EXCERPT TO READ:

When you look at the headlines, we could spend an hour just on the headlines about Bob Mueller's investigation in the last week.

What is the internal thinking in the White House when they see president's finances, Jared finances, president finances, trying to connect the dots on the Russia before they released the e-mails. If you're the president of the United States, do you think this is final reaching a crossroads or do you think this is going off in a hundred different directions and it's never going to end?

PHILLIP: Well, that's the point. I think in the White House, they're not sure where this is all going and it's making it harder for them to continue to tell the president that this is all coming to an end. And that's what they've been trying to tell him since, you know, the late fall.

You know, initially, the idea was, oh, by November, by December, by January, by February and now here we are in March and it only seems that the scope of the investigation keeps expanding. Maybe it's expanding away from the president personally, but the bad news around the White House and around top people around the president continues to spiral and I don't think -- it doesn't seem very much like it matters to President Trump whether the bad news is about Jared or about him personally, the idea of the Mueller probe continuing on is what stirs up this anger in him and that's not abating at all.

RAJU: And, John, when is Paul Manafort's trial scheduled for? September. So, we have a long ways to go, at least on that aspect, and presumably, there'll be lot more to come in this investigation.

KING: Maybe. He wishes he had the power of Xi Jinping to just wave it away, but he doesn't.

Up next, we continue the conversation. Chief of Staff John Kelly gets a new lesson in West Wing staff wars, and the president runs both hot and cold on whether his daughter and her husband should stay at the White House.

Politicians say the darnedest things, "SNL", Trump talks about his unique management talk.


ALEC BALDWIN AS DONALD TRUMP: I said I was going to run this country like a business. That business is say waffle house at 2:00 a.m. Crazy everywhere, staff walking out in the middle of their shift, managers taking money out of the cash register to pay off the Russian mob.



[08:16:57] KING: So how chaotic and high level is the Trump West Wing staff wars?

Well, consider this, the Chief of Staff John Kelly summoned a group of reporters to his office just before noon Friday, an effort to clear the air, take some blame and try to turn the page. We'll get to the details of what was discussed in a moment but it almost doesn't matter.

This does. Within an hour after the session ended, accounts quoting other West Wing officials that Kelly didn't have his facts straight and that they didn't have their trust.

Quick contest, Kelly called the meeting to try to close the books on how he handled the Rob Porter mess. Remember, he defended and accepted the resignation of a top aide accused of spousal abuse.

But the timing was a tad surreal. This past week dominated by much fresher staff chaos including the resignation of Trump confidant Hope Hicks and constant accounts of tension between Kelly himself and presidential son-in-law Jared Kushner.

DATA EXCERPT:
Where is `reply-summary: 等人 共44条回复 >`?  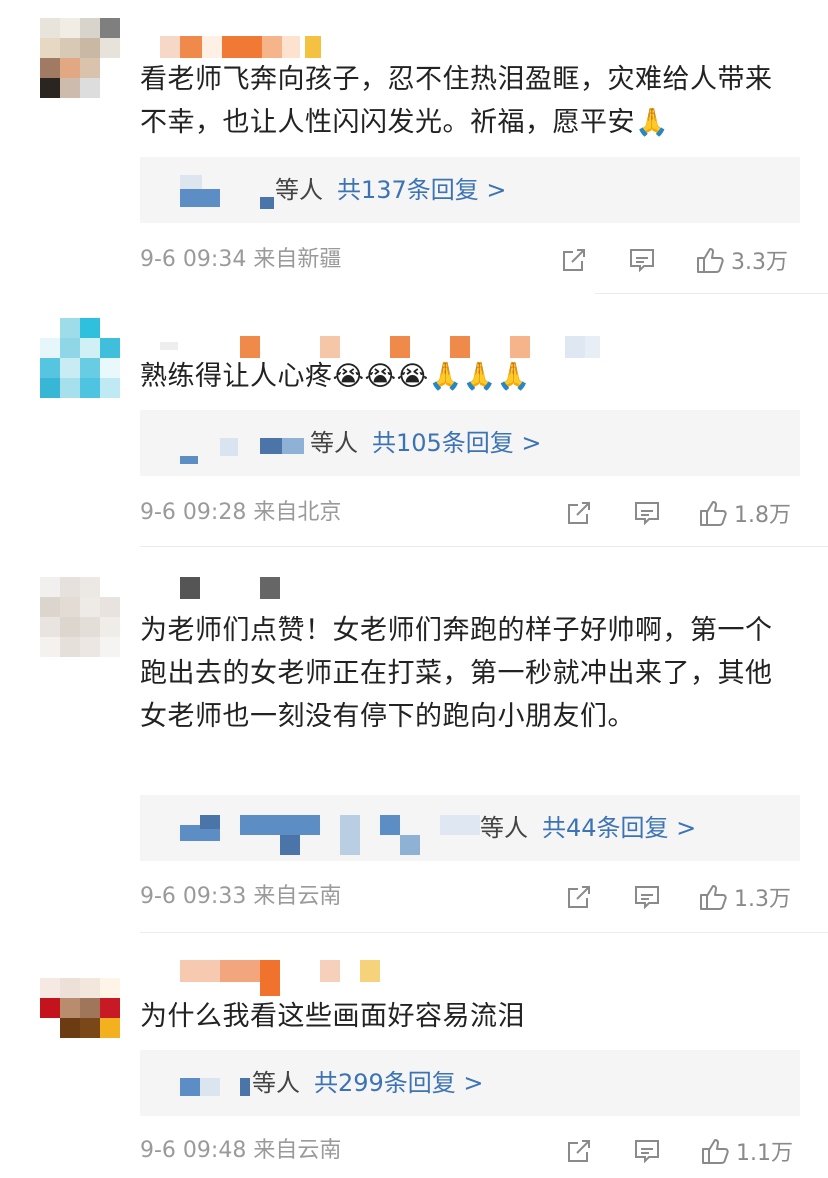
reply-summary: 等人 共44条回复 > is located at coordinates (470, 828).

WORK INSTRUCTION A: List every month named in the transcript about the Mueller investigation and White House staff turmoil.
WORK INSTRUCTION B: Resume the transcript about the Mueller investigation and White House staff turmoil, starting right after its last sentence.
The material has no connection to the transcript about the Mueller investigation and White House staff turmoil.

WRITTEN ANSWER A: November, December, January, February, March, September

WRITTEN ANSWER B:
Abby and Michael, you were both in this session. I just found it remarkable that it was not over for an hour and you started seeing other accounts in just about every news organization that covers the White House, senior officials saying he didn't have his facts straight, we don't trust him, he's still the problem.

Let's start with that. Why did John Kelly call you all in the office? What was the point?

PHILLIP: I mean, I think he wants to a better relationship with the press, let's start with that. I mean, I think, John Kelly as a former military officer he is used to having a less adversarial relationship with the press. And we give him credit for bringing reporters in to have conversation.

But he chose to go on the record about this portion of the event which was surprising to us and it was surprising because it wasn't clear that he had an objective, that he wanted to set out a certain account of it. He reiterated a lot of things that a lot of people in the White House think are not exactly a truthful telling particularly this considered that it took him two hours to fully handle the Porter situation when the public record makes that very clear that that's not what happened and he also was pressed and only after being pressed for quite a while to acknowledge that they messed up, that they screwed up how they handled his departure.

I think that that process was ultimately frustrating to people in the White House, because it took so long for him to get to the point where he was willing to say, we didn't cover ourselves in glory with how we will dealt with this. A lot of people in the White House look at the situation and they say from beginning to end, it was mishandled.

KING: And he also said as part of that, I have absolutely nothing to even consider of resigning over. So, admitting that they didn't handle it perfectly, but not to the point where he should be thinking about whether he's the right person to the job.

BENDER: Yes, that's right.

Like Abby said, he should get a credit for finally acknowledging what we all saw that they did not cover themselves in glory in this situation. He told "The Wall Street Journal" in the middle of this that they had done nothing wrong. He has changed his mind on that a little bit but he's definitely in defense mode here.

Two things, one of is that he did leave, he has left some gaps here on his on the record accounting of what happened, there is no explanation of why the White House broadly didn't know what John Kelly says he decided a day before that Rob Kelly had to resign.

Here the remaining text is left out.